Father Slater, S.J., in his "Manual of Moral Theology " makes the following observations on the subject under consideration

"Dancing may be a perfectly innocent amusement and it may be a dangerous occasion of sin. No general rule, therefore, can be given as to when dancing must be avoided. Much depends upon the company who join in the dance, upon the way of dancing, and upon the subjective disposition of ' the dancers. If there be nothing objectionable in any of these respects, there is no reason why a young man or a young woman should not be allowed to dance with due caution. If there be ground for objection, and especially if sin has already been frequently committed in similar circumstances, there is an obligation to abstain, unless the occasion of sin is necessary and can be made remote by taking proper precautions. If sin only follows occasionally, there will be no strict obligation to abstain from dancing, provided due precautions be taken in future."

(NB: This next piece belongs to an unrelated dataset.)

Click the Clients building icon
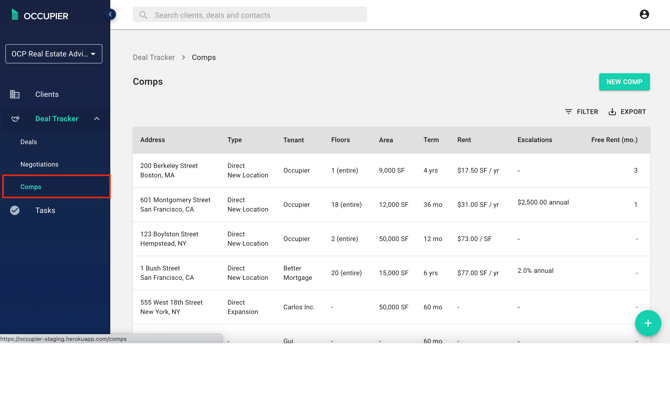Image resolution: width=670 pixels, height=418 pixels. coord(15,94)
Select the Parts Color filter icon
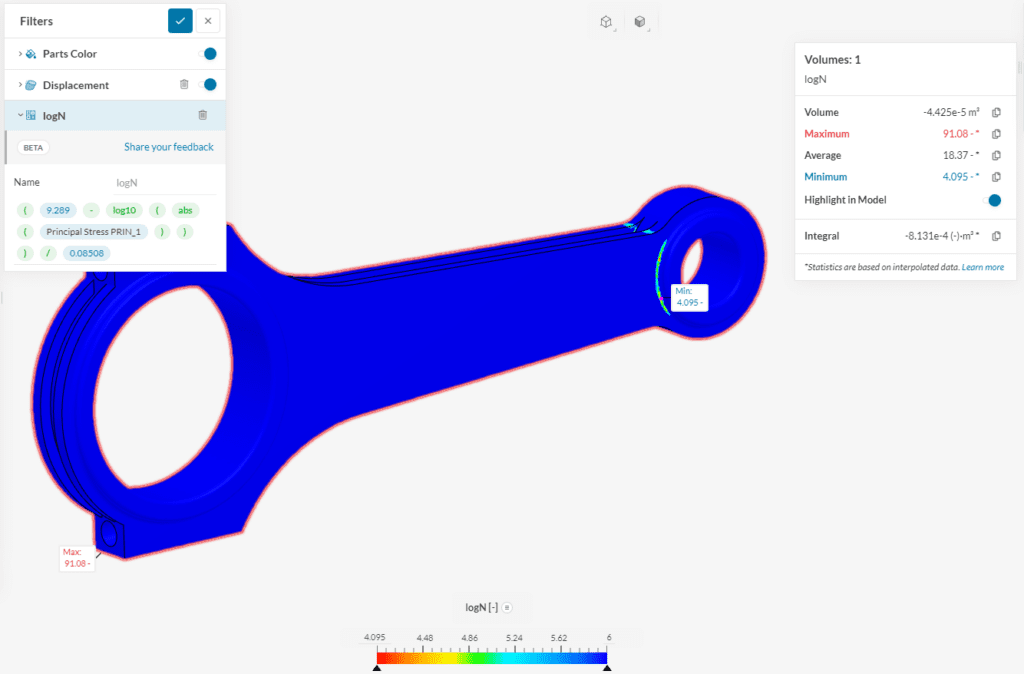This screenshot has width=1024, height=674. pos(30,53)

5. The fact is, the enemy of innocence generally meets and allures the young man amid scenes of noisy worldly festivity - at amusement resorts, concert halls, parks, gardens, summer camps, moonlight parties, pleasure excursions, and picnics. The amusements to which people give themselves up on such occasions, and which fascinate them these games, carousals, and masqueradings, these sentimental plays and sensuous musical performances, these flirtations and drinking bouts, all have for their object, not moderate and wholesome recreation, but sensual enjoyment, such as unduly excites the imagination, arouses the passions, results in physical and mental depression, enervates the will, makes one indifferent to duty, and opens the door to violent temptations

The circumstances that attend such festivities certainly constitute rocks on which innocence may easily be wrecked.

6. Another reprehensible practice which is prevalent in some places, even among country lads, consists in roaming about at night, perhaps past midnight, drinking at intervals, behaving in a vulgar and boisterous manner, annoying and insulting women, disturbing people in the midst of their slumbers by shouting and singing, and indulging in scandalous pranks.

This is certainly very objectionable conduct, a very equivocal pastime; and yet to many young people it appears to cause enjoyment. A decent, self-respecting young man will not engage in such sport, which is fraught with danger to innocence. From such "pleasures" as these he will turn with horror.